The MoEF has finally buckled completely. Now getting forest clearance for these so-called “linear” projects will be a virtual cakewalk even though on paper each of them will still have to get the clearance from the ministry. One can make an educated guess that such clearances will not be impossible now given the looming general elections and the urgent desire of the central government to appear decisive and investor-friendly.
It can be argued that opening up forests for linear projects should not affect them adversely as the amount of land diverted is not very large. Yet studies have shown that this is not true. However minor the diversion might appear, such projects affect the plant and animal life in forests. There is increased pollution, the biodiversity is adversely affected and wildlife is vulnerable to poaching as well as accidents. The people living in the forests are also affected as these projects open these areas to traffic, more visitors, as well as an outside workforce. The most dramatic impact of a road going through a forest can be seen in the area inhabited by the Jarawas in the Andaman and Nicobar Islands.
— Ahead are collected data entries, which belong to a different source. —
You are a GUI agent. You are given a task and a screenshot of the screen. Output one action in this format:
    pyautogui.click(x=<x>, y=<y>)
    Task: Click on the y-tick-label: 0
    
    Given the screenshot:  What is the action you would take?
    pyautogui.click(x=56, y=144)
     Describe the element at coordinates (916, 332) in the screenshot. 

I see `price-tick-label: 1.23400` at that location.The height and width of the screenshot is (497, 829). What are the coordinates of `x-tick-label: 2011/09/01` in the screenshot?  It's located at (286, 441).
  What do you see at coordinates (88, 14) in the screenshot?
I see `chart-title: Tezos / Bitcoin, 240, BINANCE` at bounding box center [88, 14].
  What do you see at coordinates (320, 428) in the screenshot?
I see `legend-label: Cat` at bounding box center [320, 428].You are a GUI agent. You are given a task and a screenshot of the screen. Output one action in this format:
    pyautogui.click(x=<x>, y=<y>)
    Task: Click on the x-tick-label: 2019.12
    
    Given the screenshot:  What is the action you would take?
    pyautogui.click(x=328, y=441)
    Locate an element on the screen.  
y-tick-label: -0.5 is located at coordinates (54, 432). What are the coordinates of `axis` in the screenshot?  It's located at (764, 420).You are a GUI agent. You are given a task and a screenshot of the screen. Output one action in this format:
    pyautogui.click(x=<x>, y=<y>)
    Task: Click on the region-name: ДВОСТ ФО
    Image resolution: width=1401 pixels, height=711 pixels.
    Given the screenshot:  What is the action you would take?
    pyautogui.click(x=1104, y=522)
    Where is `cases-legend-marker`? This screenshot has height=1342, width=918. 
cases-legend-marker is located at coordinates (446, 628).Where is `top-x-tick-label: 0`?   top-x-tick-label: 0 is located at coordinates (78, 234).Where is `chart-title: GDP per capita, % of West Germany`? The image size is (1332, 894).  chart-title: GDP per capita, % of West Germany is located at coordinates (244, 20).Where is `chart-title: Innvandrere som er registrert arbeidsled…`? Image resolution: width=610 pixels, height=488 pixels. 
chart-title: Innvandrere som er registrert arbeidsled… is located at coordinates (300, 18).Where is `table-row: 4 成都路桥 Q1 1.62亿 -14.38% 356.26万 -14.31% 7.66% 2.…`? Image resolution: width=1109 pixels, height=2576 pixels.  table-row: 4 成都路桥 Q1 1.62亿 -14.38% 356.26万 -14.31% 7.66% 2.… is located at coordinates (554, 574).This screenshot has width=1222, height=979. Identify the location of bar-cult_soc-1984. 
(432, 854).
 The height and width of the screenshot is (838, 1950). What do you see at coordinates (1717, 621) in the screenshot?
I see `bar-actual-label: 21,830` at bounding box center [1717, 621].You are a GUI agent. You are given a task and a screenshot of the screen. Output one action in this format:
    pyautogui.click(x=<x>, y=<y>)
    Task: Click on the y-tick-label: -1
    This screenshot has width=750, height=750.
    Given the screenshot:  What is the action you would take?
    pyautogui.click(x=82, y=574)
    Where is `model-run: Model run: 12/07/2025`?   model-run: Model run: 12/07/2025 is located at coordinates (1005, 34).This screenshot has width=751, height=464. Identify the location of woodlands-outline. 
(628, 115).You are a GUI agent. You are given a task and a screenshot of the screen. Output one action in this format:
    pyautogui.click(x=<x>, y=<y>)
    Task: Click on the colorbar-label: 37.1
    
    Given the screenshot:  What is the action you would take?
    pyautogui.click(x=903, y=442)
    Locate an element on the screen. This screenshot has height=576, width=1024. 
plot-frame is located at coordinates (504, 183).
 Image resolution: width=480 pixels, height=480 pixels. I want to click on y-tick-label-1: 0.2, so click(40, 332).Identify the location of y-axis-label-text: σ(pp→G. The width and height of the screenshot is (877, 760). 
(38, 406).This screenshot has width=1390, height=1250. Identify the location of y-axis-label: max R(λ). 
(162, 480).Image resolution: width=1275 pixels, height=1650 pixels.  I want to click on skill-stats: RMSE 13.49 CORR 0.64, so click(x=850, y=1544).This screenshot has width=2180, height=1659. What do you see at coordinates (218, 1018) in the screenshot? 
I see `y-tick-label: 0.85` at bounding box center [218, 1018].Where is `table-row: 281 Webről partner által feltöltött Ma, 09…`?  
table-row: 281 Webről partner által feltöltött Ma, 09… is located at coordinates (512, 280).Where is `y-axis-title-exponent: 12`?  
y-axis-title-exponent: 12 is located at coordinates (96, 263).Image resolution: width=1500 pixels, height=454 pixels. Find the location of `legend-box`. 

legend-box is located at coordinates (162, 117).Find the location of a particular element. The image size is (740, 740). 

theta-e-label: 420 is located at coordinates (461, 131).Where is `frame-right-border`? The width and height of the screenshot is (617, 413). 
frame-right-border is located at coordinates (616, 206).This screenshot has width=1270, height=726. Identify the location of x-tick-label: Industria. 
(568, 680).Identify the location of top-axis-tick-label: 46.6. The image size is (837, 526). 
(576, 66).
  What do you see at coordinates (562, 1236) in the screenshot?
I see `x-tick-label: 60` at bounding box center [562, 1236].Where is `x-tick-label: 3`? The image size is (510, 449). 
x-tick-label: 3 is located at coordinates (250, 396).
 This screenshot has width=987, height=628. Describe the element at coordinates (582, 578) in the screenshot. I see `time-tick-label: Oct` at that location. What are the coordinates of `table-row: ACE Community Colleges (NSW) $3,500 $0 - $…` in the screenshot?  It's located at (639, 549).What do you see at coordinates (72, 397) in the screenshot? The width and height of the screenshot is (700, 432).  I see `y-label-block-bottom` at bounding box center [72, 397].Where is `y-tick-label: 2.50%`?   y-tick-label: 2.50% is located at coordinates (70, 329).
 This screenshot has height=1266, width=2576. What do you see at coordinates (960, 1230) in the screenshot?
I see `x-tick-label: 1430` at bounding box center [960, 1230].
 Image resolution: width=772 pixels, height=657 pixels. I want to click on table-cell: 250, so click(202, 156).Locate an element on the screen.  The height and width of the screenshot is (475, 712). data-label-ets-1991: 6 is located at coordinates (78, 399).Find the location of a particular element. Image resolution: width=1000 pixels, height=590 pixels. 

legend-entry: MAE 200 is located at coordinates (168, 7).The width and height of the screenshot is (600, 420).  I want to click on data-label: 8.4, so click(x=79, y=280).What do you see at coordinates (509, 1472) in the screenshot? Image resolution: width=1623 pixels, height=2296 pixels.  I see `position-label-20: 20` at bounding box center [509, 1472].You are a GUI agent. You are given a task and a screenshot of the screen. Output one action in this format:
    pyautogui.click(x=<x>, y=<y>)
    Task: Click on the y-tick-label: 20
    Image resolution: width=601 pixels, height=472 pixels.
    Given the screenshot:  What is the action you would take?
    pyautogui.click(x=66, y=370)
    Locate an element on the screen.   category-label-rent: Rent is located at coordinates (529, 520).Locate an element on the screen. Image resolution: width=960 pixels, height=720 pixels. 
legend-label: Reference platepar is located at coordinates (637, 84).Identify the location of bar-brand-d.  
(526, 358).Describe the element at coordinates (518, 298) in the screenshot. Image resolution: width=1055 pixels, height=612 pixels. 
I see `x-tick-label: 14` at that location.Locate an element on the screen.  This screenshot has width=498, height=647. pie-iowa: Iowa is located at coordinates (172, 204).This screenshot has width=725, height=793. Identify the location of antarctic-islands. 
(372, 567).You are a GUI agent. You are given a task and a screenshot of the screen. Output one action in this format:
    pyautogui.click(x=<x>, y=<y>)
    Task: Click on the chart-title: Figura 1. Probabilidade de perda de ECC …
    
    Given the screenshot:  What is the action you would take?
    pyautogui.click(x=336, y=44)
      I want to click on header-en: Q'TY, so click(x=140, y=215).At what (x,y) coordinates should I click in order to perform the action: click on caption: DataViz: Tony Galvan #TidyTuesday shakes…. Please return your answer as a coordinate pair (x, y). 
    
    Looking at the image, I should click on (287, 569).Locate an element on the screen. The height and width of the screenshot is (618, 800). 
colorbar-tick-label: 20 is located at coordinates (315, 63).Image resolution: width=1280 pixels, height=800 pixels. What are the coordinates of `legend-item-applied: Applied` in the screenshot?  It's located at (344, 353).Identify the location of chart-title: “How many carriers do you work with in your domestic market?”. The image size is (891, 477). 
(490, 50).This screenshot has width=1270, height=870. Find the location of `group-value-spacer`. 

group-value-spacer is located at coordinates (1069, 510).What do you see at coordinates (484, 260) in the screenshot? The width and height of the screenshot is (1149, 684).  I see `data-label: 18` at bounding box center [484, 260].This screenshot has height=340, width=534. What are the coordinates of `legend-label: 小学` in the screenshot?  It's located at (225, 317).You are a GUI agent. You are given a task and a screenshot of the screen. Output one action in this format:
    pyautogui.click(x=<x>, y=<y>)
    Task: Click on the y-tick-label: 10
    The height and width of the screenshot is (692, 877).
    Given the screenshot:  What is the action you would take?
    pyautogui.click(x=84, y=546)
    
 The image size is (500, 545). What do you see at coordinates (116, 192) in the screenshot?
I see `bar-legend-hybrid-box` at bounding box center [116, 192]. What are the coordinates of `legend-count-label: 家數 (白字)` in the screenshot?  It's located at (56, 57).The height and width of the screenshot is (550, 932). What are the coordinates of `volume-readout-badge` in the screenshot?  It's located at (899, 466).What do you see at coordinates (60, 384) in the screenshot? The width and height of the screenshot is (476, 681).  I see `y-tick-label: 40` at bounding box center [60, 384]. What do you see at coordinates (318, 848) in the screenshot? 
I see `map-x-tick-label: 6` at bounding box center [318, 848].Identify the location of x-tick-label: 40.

However, apart from all this, by removing the power of the gram sabha to decide, the government is undermining an essential provision in the FRA which accepted that those who live and depend on the forests are best placed to decide on issues such as diversion of forestland rather than bureaucrats. The FRA was lauded as an important democratic step to empower forest dwellers and to strengthen decentralisation. Additionally, the MoEF’s ostensibly minor concession is likely to have long-term major consequences. Once an exception has been made for a specific project, it is only a matter of time before it will be cited as a precedent for clearing much larger projects, such as mines or power plants. After all, if the ultimate goal is to keep private investors happy at any cost, then why should forests, or the people who depend on them, come in the way?